Kendari – Anggota DPR RI Daerah Pemilihan (Dapil) Sulawesi Tenggara (Sultra), Jaelani, terus memperjuangkan Program Kampung Nelayan Merah Putih agar dapat direalisasikan di 16 kabupaten dan kota yang memiliki wilayah pesisir di Sultra. Program tersebut diharapkan mampu memperkuat pembangunan infrastruktur perikanan sekaligus mendorong hilirisasi hasil perikanan untuk meningkatkan kesejahteraan masyarakat nelayan.
Anggota Komisi IV DPR RI itu mengatakan, Sultra memiliki potensi kelautan yang besar karena didukung garis pantai yang panjang dan mayoritas masyarakat pesisir menggantungkan mata pencahariannya dari sektor perikanan. Menurutnya, potensi tersebut harus didukung dengan program pemerintah yang terintegrasi dari hulu hingga hilir.
“Sulawesi Tenggara memiliki garis pantai yang sangat panjang dan mayoritas masyarakatnya menggantungkan hidup dari laut. Saya memperjuangkan agar 16 kabupaten dan kota yang memiliki wilayah bahari ini tersentuh oleh program dari pusat, khususnya program Kampung Nelayan Merah Putih,” ujar Jaelani saat ditemui di Kendari beberapa waktu lalu.

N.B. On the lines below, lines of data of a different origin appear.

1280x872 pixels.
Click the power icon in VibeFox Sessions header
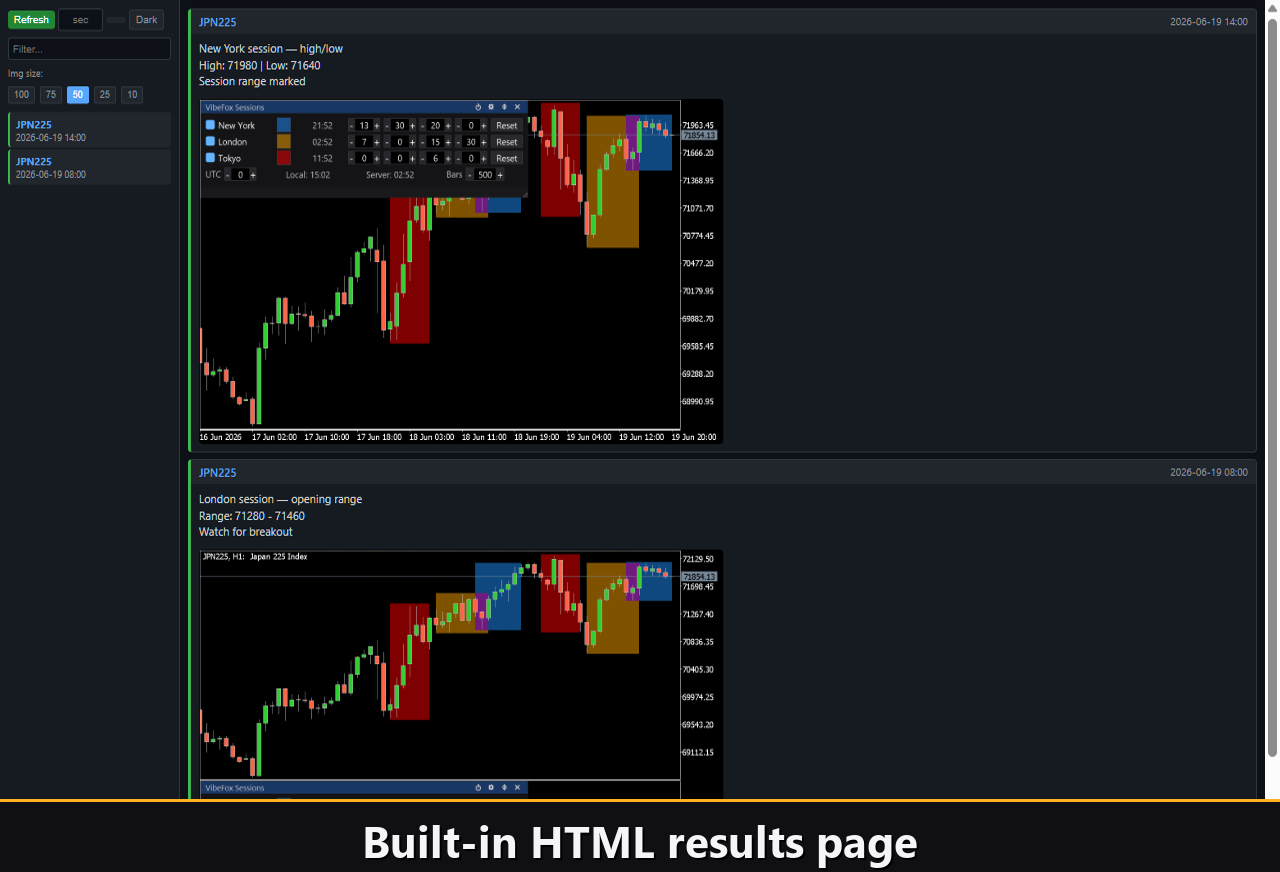(x=478, y=107)
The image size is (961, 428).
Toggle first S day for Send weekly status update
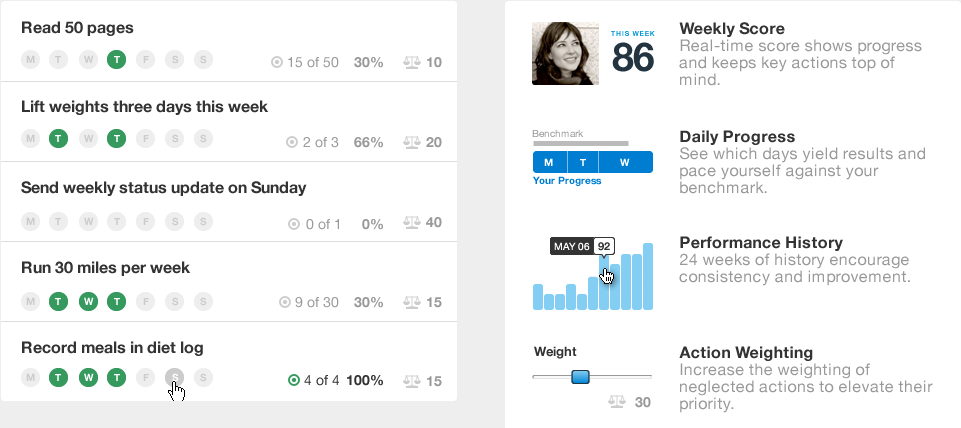175,221
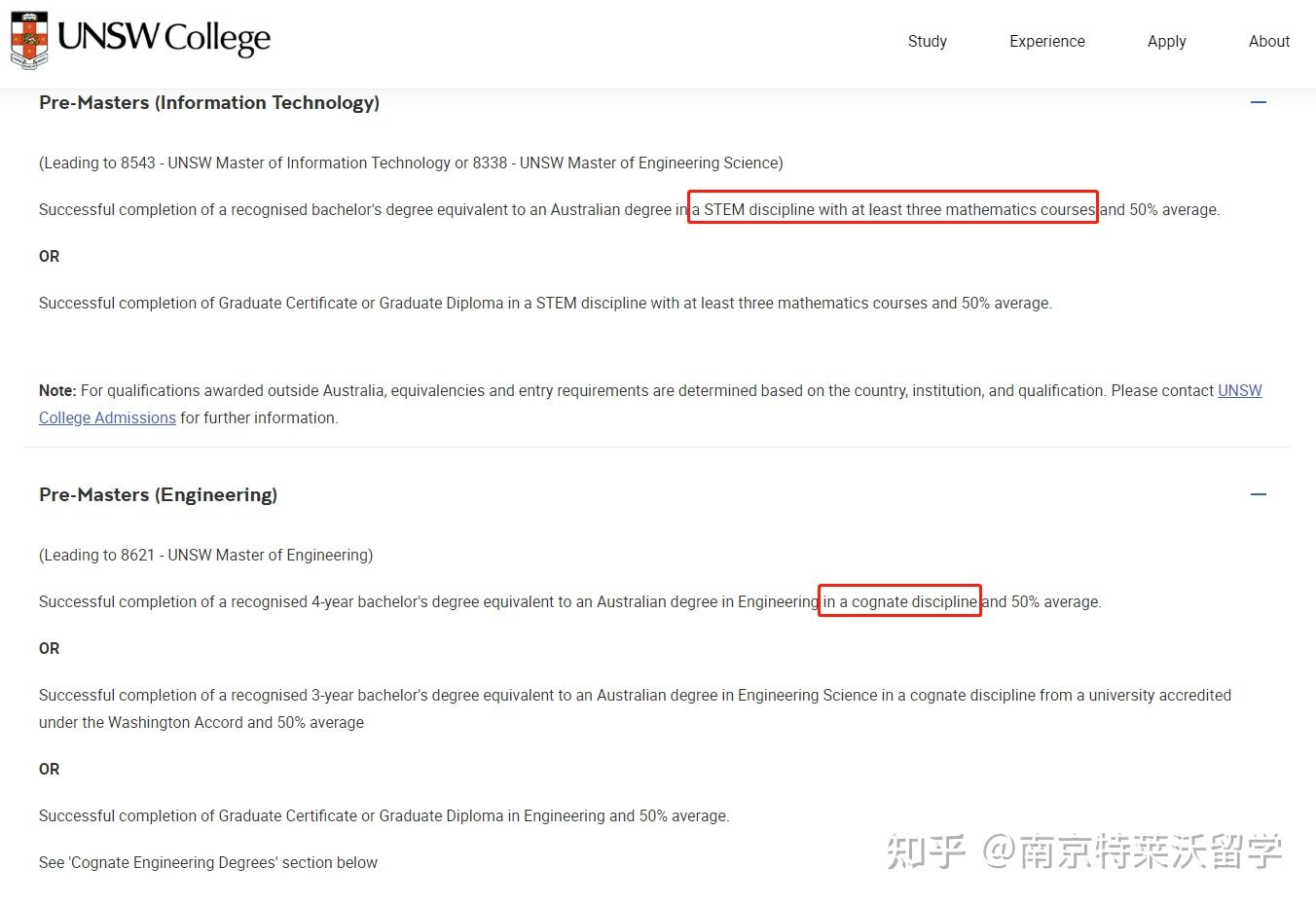Click the underlined College Admissions hyperlink text
Image resolution: width=1316 pixels, height=904 pixels.
point(107,417)
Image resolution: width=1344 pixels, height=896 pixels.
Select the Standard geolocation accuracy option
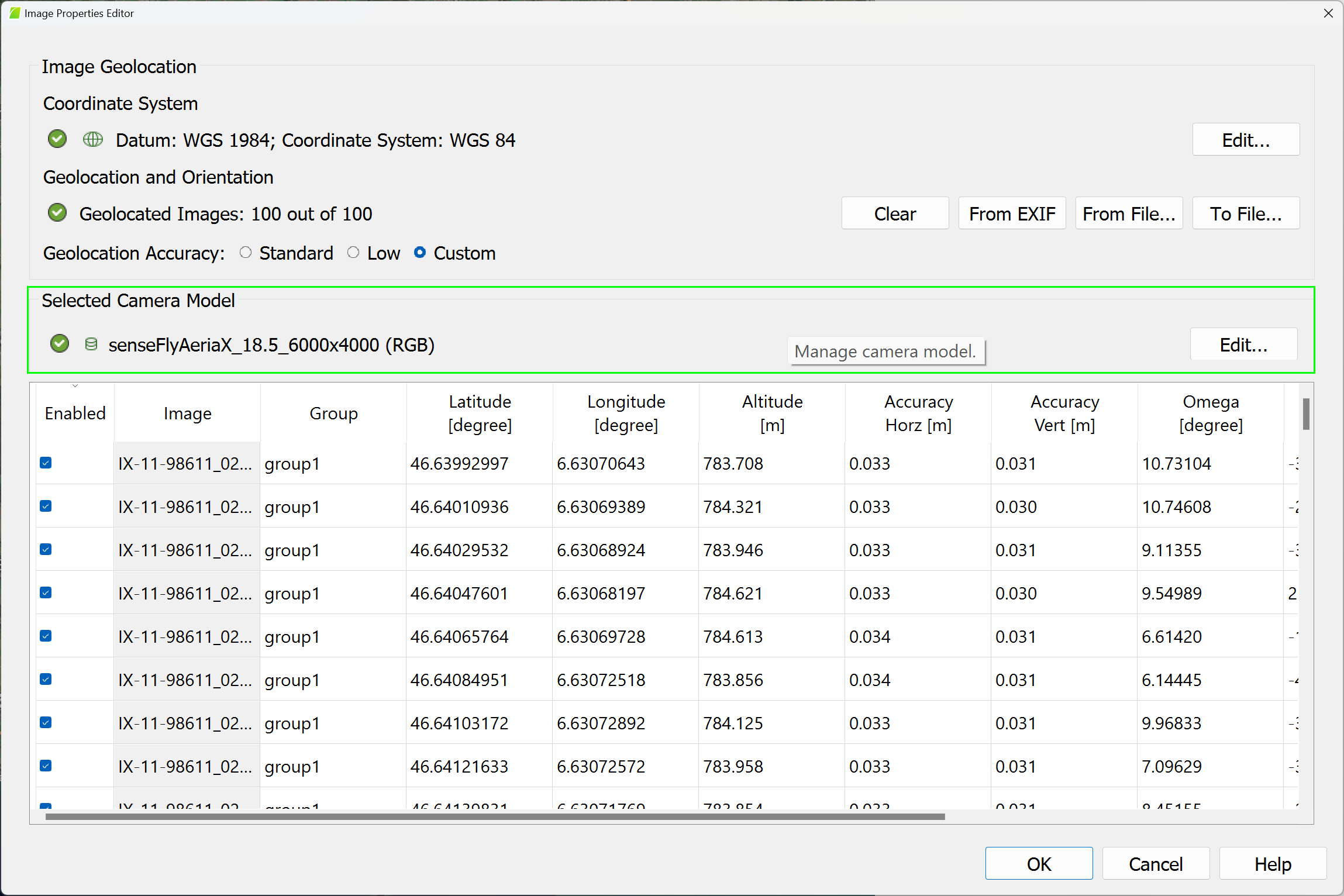(x=245, y=252)
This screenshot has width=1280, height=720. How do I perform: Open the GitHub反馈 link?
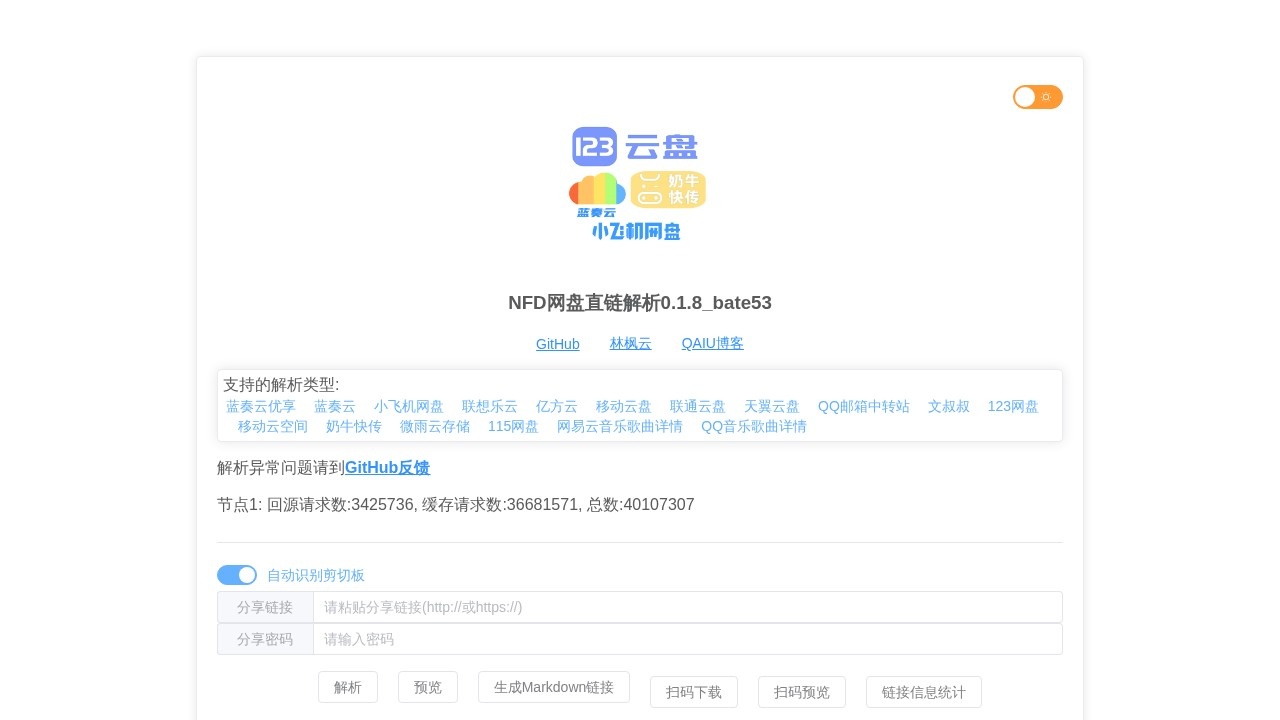[x=388, y=467]

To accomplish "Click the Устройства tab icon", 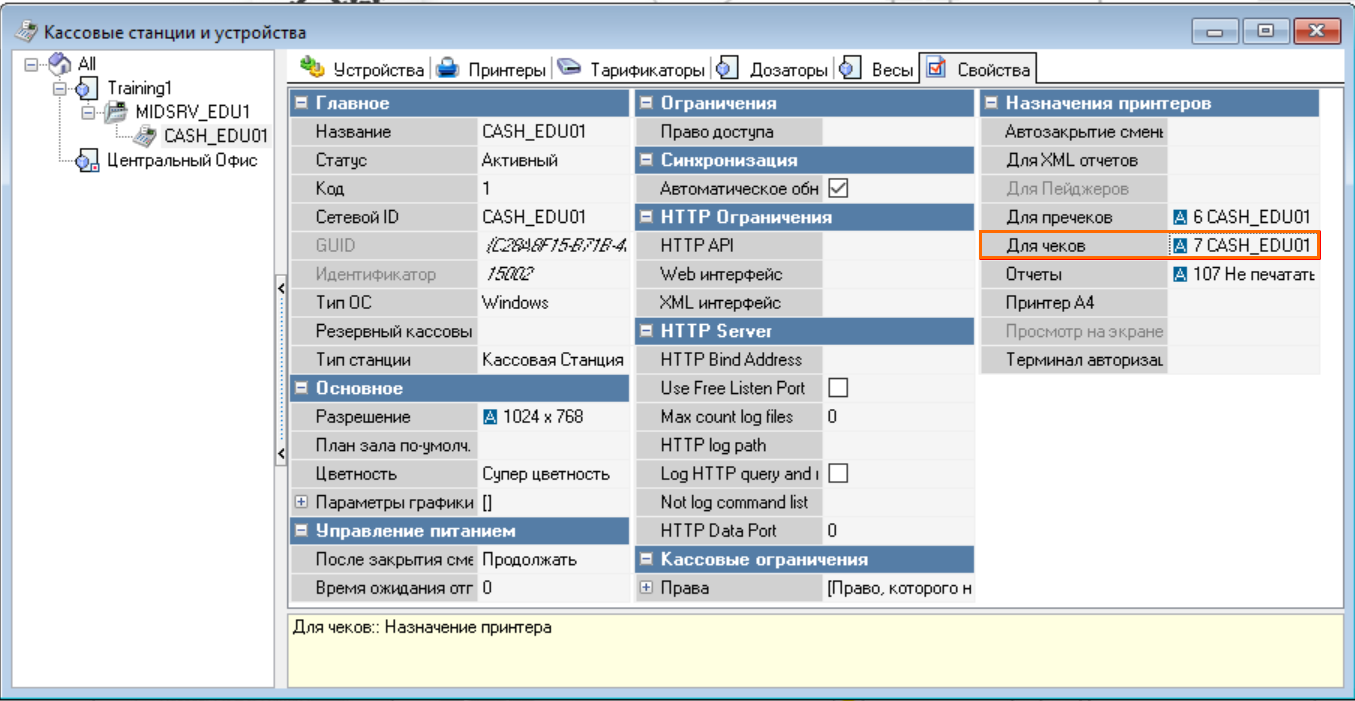I will pyautogui.click(x=313, y=68).
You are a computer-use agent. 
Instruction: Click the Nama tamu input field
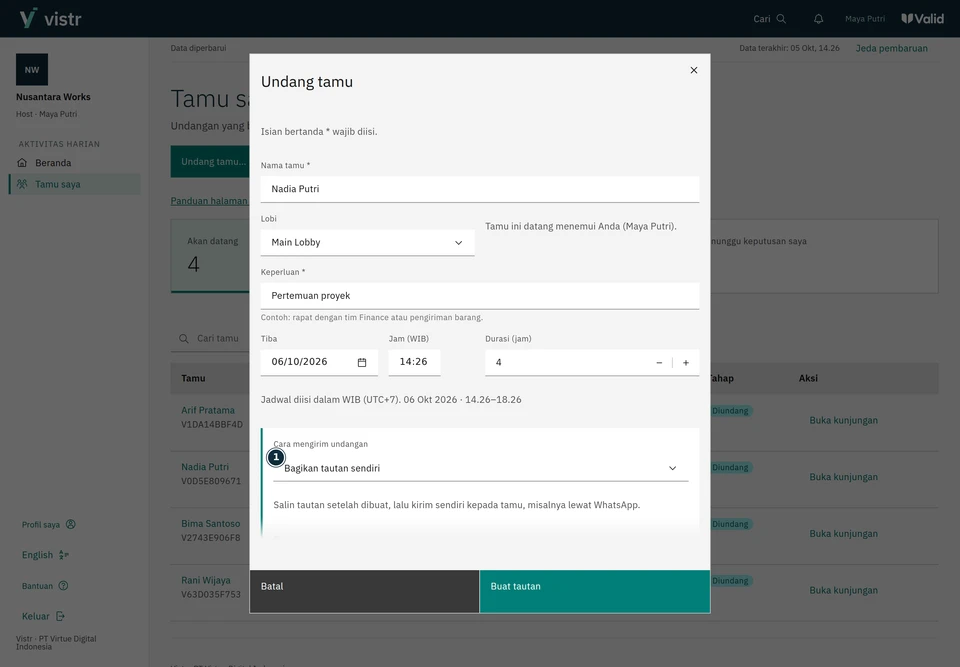tap(480, 189)
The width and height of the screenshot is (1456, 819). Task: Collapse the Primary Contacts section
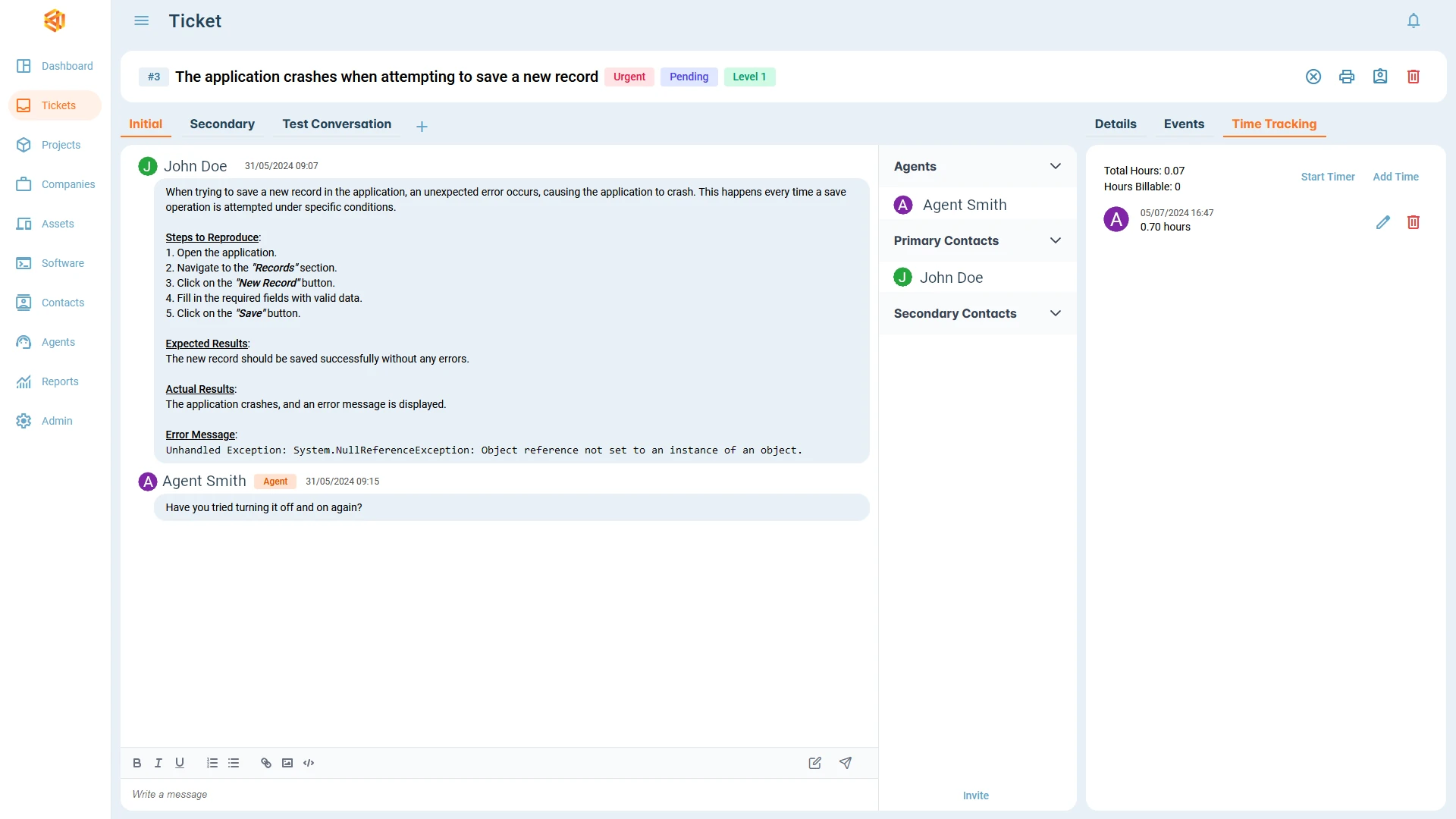[x=1056, y=240]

Ketua DPW PKB Sultra itu menjelaskan, Program Kampung Nelayan Merah Putih tidak hanya berfokus pada penataan kawasan permukiman nelayan. Program tersebut juga mencakup pembangunan berbagai fasilitas pendukung seperti cold storage, dermaga yang representatif, bantuan armada kapal nelayan, hingga pelatihan manajemen usaha bagi kelompok nelayan.
Menurut Jaelani, pembangunan infrastruktur tersebut harus berjalan beriringan dengan hilirisasi sektor perikanan agar hasil tangkapan nelayan memiliki nilai tambah. Salah satu langkah yang didorong adalah menghadirkan pusat pengolahan hasil perikanan sehingga masyarakat tidak hanya menjual ikan dalam bentuk mentah.
“Sebagai anggota Komisi IV DPR RI yang kebetulan mitra kerja saya adalah Kementerian Perikanan. Saya sejak awal mendorong dan memperjuangkan agar program kampung nelayan ini bisa dirasakan di 16 kabupaten dan kota di Sultra,” katanya.
Ia mengungkapkan, selama ini dirinya terus membangun komunikasi dengan Kementerian Kelautan dan Perikanan (KKP) agar Sultra memperoleh alokasi Program Kampung Nelayan Merah Putih. Menurutnya, daerah dengan karakter pesisir dan kepulauan seperti Sultra sangat layak menjadi prioritas dalam pelaksanaan program tersebut.
Jaelani juga menilai hilirisasi sektor perikanan tidak hanya akan meningkatkan pendapatan nelayan, tetapi juga membuka peluang usaha baru bagi masyarakat pesisir. Program itu turut memberikan perhatian terhadap pemberdayaan perempuan melalui pelatihan pengolahan produk turunan hasil perikanan untuk menopang ekonomi keluarga nelayan.
Meski Program Kampung Nelayan Merah Putih hanya diperuntukkan bagi daerah pesisir, Jaelani memastikan Kabupaten Kolaka Timur yang tidak memiliki wilayah pantai tetap menjadi bagian dari perjuangannya di DPR RI.
“Meski Koltim tidak mendapatkan program kampung nelayan, selaku wakil masyarakat Sultra di Senayan, saya akan terus memperjuangkan kepentingan masyarakat, termasuk di Koltim. Banyak program lain, selain pertanian yang bisa kita turunkan di Kabupaten Koltim,” ungkapnya.
Ia berharap sinergi antara pemerintah pusat dan pemerintah daerah dapat terus diperkuat agar Program Kampung Nelayan Merah Putih segera terealisasi dan memberikan dampak nyata bagi pertumbuhan ekonomi masyarakat pesisir di Sulawesi Tenggara.
“Sinergi antara pusat dan daerah adalah kunci. Saya membuka jalan di DPR RI dan terus menyuarakan agar program ini bisa dirasakan oleh masyarakat Sultra,” pungkasnya.